┌──

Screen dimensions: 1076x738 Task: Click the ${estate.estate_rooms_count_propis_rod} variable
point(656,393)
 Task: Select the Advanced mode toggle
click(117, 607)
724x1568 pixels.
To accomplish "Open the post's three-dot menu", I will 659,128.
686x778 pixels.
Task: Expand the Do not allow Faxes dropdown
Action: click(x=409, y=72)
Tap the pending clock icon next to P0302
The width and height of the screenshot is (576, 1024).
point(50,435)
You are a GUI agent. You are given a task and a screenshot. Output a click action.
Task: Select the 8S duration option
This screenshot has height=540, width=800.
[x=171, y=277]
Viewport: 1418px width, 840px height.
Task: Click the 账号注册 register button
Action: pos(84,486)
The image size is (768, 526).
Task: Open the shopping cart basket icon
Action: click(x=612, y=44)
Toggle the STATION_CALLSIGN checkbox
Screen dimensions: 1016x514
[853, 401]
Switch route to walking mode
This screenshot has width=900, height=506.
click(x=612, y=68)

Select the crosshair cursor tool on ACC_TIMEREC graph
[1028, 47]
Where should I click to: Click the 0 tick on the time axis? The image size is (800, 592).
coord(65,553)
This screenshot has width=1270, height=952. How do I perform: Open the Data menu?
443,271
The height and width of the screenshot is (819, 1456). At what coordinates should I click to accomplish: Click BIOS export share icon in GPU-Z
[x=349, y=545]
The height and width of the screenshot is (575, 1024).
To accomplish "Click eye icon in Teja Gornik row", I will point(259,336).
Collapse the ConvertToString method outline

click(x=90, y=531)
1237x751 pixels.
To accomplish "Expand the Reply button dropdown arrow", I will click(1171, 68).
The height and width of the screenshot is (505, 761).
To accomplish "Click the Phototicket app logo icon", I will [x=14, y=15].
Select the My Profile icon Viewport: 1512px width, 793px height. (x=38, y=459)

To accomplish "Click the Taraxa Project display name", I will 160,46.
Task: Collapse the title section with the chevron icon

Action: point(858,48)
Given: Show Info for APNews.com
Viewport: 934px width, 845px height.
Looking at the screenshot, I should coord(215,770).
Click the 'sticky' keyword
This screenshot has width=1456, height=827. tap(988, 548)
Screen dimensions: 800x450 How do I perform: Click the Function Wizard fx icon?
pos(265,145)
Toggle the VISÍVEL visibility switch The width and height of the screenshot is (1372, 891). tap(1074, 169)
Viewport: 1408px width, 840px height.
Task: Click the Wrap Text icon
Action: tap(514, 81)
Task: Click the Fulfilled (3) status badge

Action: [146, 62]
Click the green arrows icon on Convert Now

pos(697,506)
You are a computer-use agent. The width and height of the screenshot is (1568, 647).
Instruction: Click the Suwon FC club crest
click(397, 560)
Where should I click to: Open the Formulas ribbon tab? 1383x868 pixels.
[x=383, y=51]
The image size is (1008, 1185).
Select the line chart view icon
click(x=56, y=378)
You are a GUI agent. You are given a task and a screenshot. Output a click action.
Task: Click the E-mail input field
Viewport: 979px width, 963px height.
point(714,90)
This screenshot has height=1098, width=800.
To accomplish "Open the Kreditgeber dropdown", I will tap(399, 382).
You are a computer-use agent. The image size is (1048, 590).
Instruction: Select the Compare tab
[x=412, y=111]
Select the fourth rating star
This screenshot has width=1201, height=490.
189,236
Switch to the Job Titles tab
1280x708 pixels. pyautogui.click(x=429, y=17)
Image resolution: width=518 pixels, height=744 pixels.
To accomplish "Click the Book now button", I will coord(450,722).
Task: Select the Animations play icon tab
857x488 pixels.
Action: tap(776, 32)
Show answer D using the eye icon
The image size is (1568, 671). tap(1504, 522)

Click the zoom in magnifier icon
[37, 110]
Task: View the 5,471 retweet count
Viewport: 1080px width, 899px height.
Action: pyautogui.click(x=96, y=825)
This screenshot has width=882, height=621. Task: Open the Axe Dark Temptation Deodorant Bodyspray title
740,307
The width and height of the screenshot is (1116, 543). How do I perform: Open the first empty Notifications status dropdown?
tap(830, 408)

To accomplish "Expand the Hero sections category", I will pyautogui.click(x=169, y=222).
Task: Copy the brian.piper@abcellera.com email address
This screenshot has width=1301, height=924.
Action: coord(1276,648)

└──

_The request_
Could you output the part of the material that opens with the line containing "This screenshot has width=882, height=621." and runs through the end as a two-column CSV with columns request and answer, one row for each request, with each value in a single quoted field and line breaks replaced by spaces?

_Exercise answer_
request,answer
"This screenshot has width=882, height=621. Task: Open the Axe Dark Temptation Deodorant Bodyspray title","740,307"
"The width and height of the screenshot is (1116, 543). How do I perform: Open the first empty Notifications status dropdown?","tap(830, 408)"
"To accomplish ""Expand the Hero sections category"",","I will pyautogui.click(x=169, y=222)."
"Task: Copy the brian.piper@abcellera.com email address This screenshot has width=1301, height=924.","Action: coord(1276,648)"